Sumeet Gavhale
Sumeet Gavhale

Reputation: 800

Simultaneous Preg_replace operation in php and regex

I know many of the users have asked this type of question but I am stuck in an odd situation.

I am trying a logic where multiple occurance of a specific pattern having unique identifier will be replaced with some conditional database content if there match is found.

My regex pattern is

'/{code#(\d+)}/'

where the 'd+' will be my unique identifier of the above mentioned pattern.

My Php code is:

<?php

 $text="The old version is {code#1}, The new version is {code#2}, The stable version is {code#3}"; 
 $newsld=preg_match_all('/{code#(\d+)}/',$text,$arr);
 $data = array("first Replace","Second Replace", "Third Replace");
 echo $data=str_replace($arr[0], $data, $text);

?>

This works but it is not at all dynamic, the numbers after #tag from pattern are ids i.e 1,2 & 3 and their respective data is stored in database.

how could I access the content from DB of respective ID mentioned in the pattern and would replace the entire pattern with respective content.

I am really not getting a way of it.
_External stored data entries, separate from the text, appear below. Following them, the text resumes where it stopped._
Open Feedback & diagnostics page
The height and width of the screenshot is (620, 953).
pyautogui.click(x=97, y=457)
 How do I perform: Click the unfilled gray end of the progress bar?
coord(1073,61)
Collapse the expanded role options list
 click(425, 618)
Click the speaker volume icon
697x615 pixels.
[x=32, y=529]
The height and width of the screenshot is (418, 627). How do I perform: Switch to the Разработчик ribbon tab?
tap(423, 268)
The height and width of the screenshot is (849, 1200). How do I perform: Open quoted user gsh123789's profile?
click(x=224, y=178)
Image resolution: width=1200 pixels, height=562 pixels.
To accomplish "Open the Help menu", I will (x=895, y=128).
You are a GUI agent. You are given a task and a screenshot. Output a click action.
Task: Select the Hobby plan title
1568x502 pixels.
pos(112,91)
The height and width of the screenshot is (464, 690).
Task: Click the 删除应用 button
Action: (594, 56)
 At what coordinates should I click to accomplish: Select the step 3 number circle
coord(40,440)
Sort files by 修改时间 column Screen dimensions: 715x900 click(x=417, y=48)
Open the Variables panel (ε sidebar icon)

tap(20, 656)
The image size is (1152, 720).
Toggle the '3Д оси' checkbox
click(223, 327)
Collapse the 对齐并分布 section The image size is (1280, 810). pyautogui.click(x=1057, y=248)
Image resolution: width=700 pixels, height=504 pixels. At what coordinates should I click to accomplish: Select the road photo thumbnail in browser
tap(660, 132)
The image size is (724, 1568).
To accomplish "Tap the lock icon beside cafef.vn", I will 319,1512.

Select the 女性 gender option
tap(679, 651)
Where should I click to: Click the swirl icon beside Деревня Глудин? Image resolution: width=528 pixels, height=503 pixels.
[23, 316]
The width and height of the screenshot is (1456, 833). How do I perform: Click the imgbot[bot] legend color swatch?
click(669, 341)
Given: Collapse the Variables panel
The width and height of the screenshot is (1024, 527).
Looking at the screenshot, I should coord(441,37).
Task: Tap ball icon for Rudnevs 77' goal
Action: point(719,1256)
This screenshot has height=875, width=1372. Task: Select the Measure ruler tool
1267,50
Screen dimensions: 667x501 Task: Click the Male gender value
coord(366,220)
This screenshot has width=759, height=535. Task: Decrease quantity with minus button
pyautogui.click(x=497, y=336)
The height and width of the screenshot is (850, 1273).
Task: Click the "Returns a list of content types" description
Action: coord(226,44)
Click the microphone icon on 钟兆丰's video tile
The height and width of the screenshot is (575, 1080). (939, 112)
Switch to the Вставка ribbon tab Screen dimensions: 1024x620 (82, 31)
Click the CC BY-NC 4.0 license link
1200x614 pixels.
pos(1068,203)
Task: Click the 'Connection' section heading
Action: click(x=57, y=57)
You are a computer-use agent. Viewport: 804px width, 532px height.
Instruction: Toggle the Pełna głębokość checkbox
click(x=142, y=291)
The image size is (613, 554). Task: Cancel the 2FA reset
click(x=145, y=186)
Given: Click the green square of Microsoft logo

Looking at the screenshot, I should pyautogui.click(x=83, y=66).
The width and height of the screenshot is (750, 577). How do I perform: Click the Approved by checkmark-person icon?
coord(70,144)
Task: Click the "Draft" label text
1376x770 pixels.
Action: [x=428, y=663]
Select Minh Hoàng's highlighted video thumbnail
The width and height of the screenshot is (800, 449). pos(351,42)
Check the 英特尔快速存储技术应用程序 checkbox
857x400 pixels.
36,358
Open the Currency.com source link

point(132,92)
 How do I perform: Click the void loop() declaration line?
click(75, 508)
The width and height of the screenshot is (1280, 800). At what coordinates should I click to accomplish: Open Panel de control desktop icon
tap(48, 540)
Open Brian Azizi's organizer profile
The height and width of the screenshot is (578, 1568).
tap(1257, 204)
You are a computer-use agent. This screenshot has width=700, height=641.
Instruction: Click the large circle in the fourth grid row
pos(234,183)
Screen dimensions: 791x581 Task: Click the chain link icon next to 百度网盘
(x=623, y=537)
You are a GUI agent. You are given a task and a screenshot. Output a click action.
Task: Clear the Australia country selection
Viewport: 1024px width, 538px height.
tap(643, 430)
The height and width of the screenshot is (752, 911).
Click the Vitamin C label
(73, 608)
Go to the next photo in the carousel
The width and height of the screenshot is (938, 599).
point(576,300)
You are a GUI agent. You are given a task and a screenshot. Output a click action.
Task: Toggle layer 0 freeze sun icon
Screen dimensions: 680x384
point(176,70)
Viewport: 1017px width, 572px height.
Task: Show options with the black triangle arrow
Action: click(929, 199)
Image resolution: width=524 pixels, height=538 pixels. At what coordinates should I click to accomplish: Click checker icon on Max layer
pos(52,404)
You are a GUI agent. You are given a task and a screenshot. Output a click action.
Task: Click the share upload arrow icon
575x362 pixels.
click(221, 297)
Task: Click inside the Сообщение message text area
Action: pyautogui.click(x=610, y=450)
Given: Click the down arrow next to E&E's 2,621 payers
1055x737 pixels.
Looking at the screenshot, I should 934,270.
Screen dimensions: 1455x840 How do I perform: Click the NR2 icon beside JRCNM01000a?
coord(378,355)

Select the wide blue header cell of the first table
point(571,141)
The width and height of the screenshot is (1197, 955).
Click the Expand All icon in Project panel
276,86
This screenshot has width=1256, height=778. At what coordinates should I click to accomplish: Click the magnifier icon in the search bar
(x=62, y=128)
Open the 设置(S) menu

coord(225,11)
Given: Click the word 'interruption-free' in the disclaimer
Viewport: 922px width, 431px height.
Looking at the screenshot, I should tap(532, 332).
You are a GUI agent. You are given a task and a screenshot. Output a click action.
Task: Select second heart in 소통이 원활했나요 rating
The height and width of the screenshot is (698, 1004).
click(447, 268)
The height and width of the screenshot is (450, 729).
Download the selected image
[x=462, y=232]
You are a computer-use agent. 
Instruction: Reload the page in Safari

Thank you in advance

Upvotes: 1

Views: 431

Answers (2)

hakre
hakre

Reputation: 197767

Here is another variant on how to solve the problem: As access to the database is most expensive, I would choose a design that allows you to query the database once for all codes used.

The text you've got could be represented with various segments, that is any combination of <TEXT> and <CODE> tokens:

The old version is {code#1}, The new version is {code#2}, ...
<TEXT_____________><CODE__><TEXT_______________><CODE__><TEXT_ ...

Tokenizing your string buffer into such a sequence allows you to obtain the codes used in the document and index which segments a code relates to.

You can then fetch the replacements for each code and then replace all segments of that code with the replacement.

Let's set this up and defined the input text, your pattern and the token-types:

$input = <<<BUFFER
The old version is {code#1}, The new version is {code#2}, The stable version is {code#3}
BUFFER;

$regex = '/{code#(\d+)}/';

const TOKEN_TEXT = 1;
const TOKEN_CODE = 2;

Next is the part to put the input apart into the tokens, I use two arrays for that. One is to store the type of the token ($tokens; text or code) and the other array contains the string data ($segments). The input is copied into a buffer and the buffer is consumed until it is empty:

$tokens   = [];
$segments = [];

$buffer = $input;

while (preg_match($regex, $buffer, $matches, PREG_OFFSET_CAPTURE, 0)) {
    if ($matches[0][1]) {
        $tokens[]   = TOKEN_TEXT;
        $segments[] = substr($buffer, 0, $matches[0][1]);
    }

    $tokens[]   = TOKEN_CODE;
    $segments[] = $matches[0][0];

    $buffer = substr($buffer, $matches[0][1] + strlen($matches[0][0]));
}

if (strlen($buffer)) {
    $tokens[]   = TOKEN_TEXT;
    $segments[] = $buffer;
    $buffer = "";
}

Now all the input has been processed and is turned into tokens and segments.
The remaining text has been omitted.